[Text passage]
--------------------------------
# OBJECTION HANDBOOK — TOP 15
> what they say → why they're saying it → what you say → if they push again
> memorize the first 5. skim the rest. update this doc weekly with new objections.
> Last updated: April 18, 2026

## the universal rule (before any objection)
**agree first. always.** "totally fair, that's why…" / "100% get that…" / "makes sense…" — then transition. never argue. objections aren't attacks, they're stall tactics the prospect is using to protect themselves.

---

## 1. "we already have someone"

**why they're saying it:** auto-response. could mean: real agency, cousin does IG, or just "leave me alone." 70% of the time it's soft.

**tactical response:**
> "that's cool — i'm not trying to replace anyone. honestly, the agencies i respect do good work. i'm just adding value to whatever's already happening. worst case i point out 1 or 2 things your current team could pick up. 15 minutes thursday — we either find something useful or we don't. fair?"

**if they push back:**
> "totally fair. quick question — if they were crushing it for you, you'd already be booked out, right? if you're not, it's worth 15 minutes. thursday or friday?"
--------------------------------
[Supplied material]
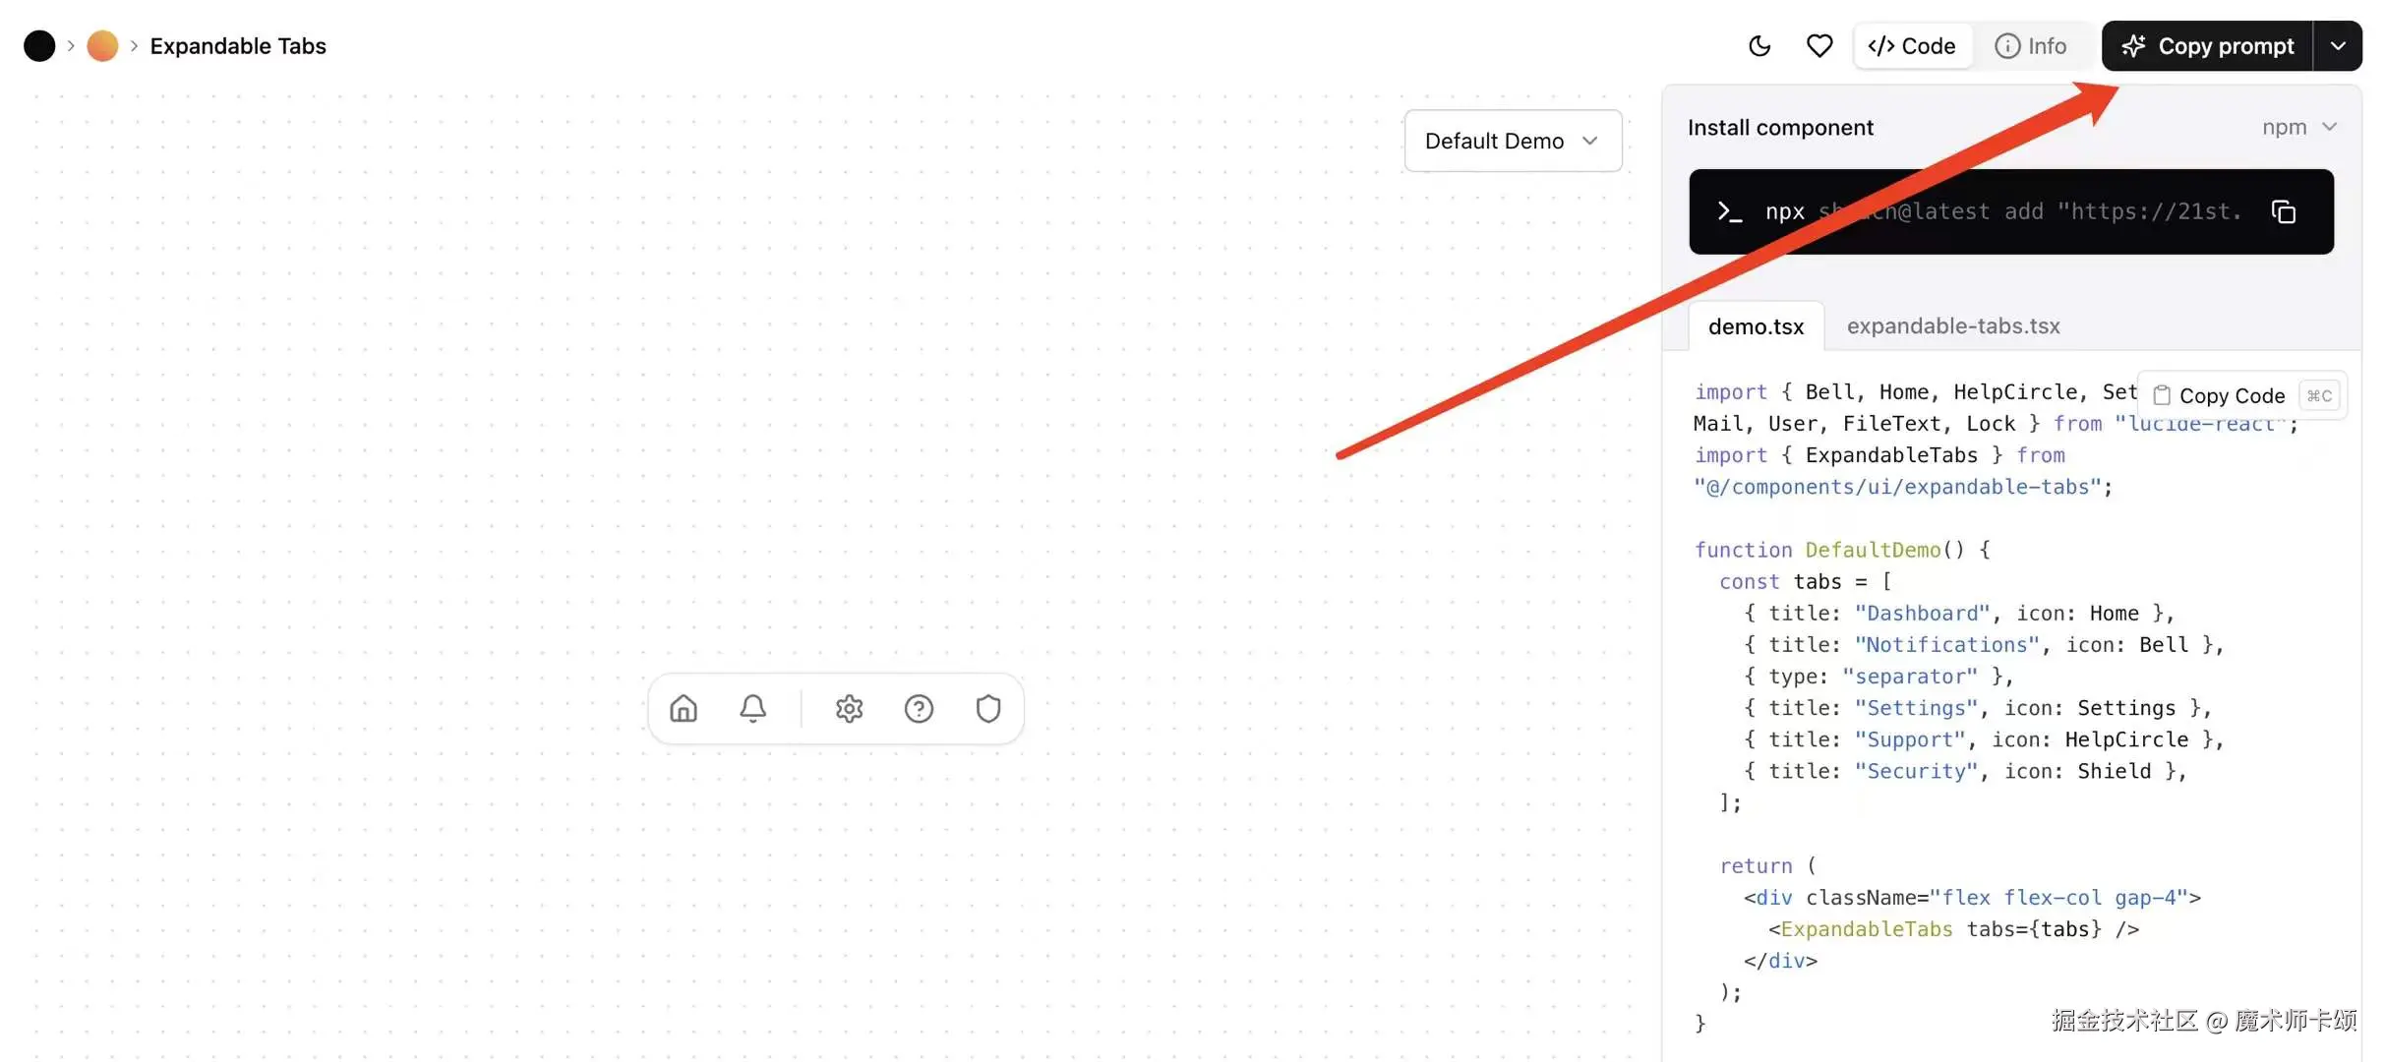Image resolution: width=2385 pixels, height=1062 pixels.
Task: Expand the Copy prompt options arrow
Action: (2338, 46)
--------------------------------
[Given problem A]
From the objection handbook, echo the passage starting at "## the universal" and ending at "to protect themselves.".
[Given problem B]
The second line of the objection handbook gives a sequence of stages for each objection. List every stage in that sequence.
[Given problem C]
Answer these questions about the objection handbook:
(i) On what date was it last updated?
(ii) Which objections should be memorized?
(iii) According to the section on "we already have someone", what percentage of the time is that objection soft?

[Correct answer A]
## the universal rule (before any objection)
**agree first. always.** "totally fair, that's why…" / "100% get that…" / "makes sense…" — then transition. never argue. objections aren't attacks, they're stall tactics the prospect is using to protect themselves.

[Correct answer B]
what they say
why they're saying it
what you say
if they push again

[Correct answer C]
(i) April 18, 2026
(ii) The first 5
(iii) 70%